[[ Records for the exercise, beginning ]]

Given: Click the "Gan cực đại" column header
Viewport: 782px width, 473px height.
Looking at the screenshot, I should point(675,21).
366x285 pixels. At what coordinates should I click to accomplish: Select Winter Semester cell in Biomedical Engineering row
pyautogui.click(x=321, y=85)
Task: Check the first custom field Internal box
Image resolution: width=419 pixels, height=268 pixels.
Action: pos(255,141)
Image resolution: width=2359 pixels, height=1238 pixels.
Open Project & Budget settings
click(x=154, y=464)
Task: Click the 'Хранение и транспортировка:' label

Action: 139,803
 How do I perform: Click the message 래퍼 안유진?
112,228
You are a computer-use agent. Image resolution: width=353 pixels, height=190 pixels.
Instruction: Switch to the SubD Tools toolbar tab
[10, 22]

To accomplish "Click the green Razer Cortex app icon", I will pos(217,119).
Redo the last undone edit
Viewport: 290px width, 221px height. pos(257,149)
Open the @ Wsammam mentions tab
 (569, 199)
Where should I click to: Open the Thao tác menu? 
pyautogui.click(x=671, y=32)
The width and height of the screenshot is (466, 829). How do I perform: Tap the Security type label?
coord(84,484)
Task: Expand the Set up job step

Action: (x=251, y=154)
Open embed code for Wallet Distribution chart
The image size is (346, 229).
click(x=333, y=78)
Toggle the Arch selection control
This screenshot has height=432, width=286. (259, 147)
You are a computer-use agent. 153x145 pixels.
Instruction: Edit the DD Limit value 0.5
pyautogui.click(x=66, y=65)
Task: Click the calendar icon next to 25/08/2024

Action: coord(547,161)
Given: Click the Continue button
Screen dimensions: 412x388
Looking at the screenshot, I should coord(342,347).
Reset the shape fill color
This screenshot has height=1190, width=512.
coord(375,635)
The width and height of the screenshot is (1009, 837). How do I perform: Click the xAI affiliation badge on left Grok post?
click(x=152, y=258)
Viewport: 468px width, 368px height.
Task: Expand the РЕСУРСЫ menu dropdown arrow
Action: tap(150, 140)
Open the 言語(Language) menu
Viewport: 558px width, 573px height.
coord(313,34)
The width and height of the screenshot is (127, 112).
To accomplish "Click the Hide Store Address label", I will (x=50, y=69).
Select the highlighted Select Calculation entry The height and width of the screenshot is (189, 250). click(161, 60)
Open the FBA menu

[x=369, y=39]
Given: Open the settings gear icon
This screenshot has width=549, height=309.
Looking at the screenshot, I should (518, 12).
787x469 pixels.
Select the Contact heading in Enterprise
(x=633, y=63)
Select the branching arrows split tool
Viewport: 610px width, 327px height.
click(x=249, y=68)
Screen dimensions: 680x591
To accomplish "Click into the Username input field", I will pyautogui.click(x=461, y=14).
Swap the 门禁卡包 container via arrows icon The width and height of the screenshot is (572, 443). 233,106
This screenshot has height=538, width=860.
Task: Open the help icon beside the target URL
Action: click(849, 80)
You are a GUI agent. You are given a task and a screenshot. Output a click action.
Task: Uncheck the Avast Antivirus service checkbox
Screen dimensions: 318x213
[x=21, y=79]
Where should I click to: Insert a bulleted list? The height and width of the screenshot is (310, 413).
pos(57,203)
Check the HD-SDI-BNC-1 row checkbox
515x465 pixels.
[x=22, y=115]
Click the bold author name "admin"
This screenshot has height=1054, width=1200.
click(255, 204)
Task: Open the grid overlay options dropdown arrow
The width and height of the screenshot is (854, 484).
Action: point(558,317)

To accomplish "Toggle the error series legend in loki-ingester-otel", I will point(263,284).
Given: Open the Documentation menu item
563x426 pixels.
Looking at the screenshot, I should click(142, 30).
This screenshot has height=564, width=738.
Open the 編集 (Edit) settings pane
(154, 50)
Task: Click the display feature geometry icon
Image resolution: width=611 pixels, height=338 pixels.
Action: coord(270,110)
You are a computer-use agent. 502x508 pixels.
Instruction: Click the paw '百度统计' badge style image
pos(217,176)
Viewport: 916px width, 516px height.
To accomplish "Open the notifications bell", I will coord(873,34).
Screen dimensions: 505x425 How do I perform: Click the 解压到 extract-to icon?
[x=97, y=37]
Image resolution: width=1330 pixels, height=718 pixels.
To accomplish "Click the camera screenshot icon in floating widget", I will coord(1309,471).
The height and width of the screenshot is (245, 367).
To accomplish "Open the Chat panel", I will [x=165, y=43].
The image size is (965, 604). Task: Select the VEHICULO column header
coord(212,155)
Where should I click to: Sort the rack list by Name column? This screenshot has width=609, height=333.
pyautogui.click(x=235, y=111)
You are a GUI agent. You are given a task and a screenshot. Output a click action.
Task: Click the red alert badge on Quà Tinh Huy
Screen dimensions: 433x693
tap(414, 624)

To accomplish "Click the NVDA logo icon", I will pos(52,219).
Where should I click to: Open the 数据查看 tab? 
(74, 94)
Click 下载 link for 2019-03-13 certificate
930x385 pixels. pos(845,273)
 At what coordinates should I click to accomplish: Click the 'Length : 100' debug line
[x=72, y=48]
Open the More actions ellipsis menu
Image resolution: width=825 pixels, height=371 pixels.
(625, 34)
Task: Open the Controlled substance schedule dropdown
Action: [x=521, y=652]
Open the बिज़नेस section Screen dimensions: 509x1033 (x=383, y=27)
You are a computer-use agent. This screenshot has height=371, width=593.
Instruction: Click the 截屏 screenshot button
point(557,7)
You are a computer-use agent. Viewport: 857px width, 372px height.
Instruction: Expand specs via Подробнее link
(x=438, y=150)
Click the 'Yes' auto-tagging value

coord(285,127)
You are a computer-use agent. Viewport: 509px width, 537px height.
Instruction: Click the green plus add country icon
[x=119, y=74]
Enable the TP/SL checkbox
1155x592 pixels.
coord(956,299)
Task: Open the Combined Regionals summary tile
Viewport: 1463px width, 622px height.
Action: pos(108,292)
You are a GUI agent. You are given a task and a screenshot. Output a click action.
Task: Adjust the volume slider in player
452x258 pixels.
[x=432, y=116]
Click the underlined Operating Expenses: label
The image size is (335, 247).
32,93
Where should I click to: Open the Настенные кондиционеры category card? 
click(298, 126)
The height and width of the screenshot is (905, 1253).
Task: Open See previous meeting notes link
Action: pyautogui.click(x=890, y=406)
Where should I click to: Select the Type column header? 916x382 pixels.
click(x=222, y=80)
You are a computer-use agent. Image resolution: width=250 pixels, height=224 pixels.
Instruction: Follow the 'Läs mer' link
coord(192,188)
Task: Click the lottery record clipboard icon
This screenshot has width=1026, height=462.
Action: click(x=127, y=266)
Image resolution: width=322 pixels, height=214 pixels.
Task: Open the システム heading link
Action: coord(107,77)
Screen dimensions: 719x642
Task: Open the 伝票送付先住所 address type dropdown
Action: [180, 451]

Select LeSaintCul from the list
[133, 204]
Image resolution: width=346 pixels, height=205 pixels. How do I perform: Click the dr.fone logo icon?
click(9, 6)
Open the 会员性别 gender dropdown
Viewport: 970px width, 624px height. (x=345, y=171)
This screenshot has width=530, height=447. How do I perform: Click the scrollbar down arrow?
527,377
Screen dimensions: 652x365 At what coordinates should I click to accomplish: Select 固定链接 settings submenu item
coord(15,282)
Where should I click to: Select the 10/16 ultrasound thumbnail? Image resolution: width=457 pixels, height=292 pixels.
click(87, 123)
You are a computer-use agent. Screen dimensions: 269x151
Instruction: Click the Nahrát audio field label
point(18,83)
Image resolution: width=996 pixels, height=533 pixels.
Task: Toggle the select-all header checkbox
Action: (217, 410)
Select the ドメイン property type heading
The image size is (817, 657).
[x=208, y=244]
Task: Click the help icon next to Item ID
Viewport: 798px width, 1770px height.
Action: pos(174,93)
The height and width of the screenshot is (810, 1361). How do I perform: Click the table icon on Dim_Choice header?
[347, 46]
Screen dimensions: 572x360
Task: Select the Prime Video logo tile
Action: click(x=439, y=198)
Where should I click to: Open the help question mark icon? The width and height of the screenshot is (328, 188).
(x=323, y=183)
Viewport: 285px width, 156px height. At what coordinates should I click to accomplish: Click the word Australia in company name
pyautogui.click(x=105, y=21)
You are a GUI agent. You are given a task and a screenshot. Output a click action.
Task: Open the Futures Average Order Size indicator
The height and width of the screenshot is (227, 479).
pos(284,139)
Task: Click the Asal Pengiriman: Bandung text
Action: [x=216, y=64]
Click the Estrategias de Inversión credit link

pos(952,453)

[[ Records for the exercise, end ]]

◆ Exercise objective: Which lines of the listing include the string "computer"? Pull them out.

◆ Written reply:
You are a computer-use agent. Image resolution: width=353 pixels, height=190 pixels.
You are a computer-use agent. 153x145 pixels.
You are a computer-use agent. 502x508 pixels.
You are a computer-use agent. This screenshot has height=371, width=593.
You are a computer-use agent. Viewport: 857px width, 372px height.
You are a computer-use agent. Viewport: 509px width, 537px height.
You are a computer-use agent. Image resolution: width=250 pixels, height=224 pixels.
You are a computer-use agent. Screen dimensions: 269x151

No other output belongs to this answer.